[Start of Attachment]

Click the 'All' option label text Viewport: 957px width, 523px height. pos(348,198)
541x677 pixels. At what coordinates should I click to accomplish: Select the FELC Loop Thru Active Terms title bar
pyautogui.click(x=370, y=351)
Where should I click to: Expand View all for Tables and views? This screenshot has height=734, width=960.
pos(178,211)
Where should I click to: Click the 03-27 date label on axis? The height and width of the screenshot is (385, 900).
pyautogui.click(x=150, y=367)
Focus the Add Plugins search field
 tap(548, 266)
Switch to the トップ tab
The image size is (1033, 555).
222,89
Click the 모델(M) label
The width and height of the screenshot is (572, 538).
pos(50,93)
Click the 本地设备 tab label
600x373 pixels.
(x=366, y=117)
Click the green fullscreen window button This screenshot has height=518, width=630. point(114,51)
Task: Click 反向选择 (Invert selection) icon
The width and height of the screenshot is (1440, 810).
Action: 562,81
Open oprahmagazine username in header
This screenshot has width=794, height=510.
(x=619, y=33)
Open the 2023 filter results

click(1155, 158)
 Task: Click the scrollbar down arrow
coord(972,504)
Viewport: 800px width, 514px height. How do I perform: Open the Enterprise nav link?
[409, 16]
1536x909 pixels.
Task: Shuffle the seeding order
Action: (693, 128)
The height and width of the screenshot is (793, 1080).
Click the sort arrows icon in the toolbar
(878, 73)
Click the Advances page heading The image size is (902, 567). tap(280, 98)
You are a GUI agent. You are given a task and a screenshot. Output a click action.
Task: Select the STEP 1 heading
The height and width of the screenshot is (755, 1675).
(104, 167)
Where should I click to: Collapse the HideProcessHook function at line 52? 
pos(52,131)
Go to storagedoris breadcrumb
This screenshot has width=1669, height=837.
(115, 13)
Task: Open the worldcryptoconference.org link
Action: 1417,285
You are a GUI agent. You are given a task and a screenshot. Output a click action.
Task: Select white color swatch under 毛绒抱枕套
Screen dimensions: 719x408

[End of Attachment]

TASK DESCRIPTION:
What needs duplicating is the run of lines from the one containing "Click the sort arrows icon in the toolbar" through the last line of the entries above, exact and complete.

SOLUTION TO THE PROBLEM:
Click the sort arrows icon in the toolbar
(878, 73)
Click the Advances page heading The image size is (902, 567). tap(280, 98)
You are a GUI agent. You are given a task and a screenshot. Output a click action.
Task: Select the STEP 1 heading
The height and width of the screenshot is (755, 1675).
(104, 167)
Where should I click to: Collapse the HideProcessHook function at line 52? 
pos(52,131)
Go to storagedoris breadcrumb
This screenshot has width=1669, height=837.
(115, 13)
Task: Open the worldcryptoconference.org link
Action: 1417,285
You are a GUI agent. You are given a task and a screenshot. Output a click action.
Task: Select white color swatch under 毛绒抱枕套
Screen dimensions: 719x408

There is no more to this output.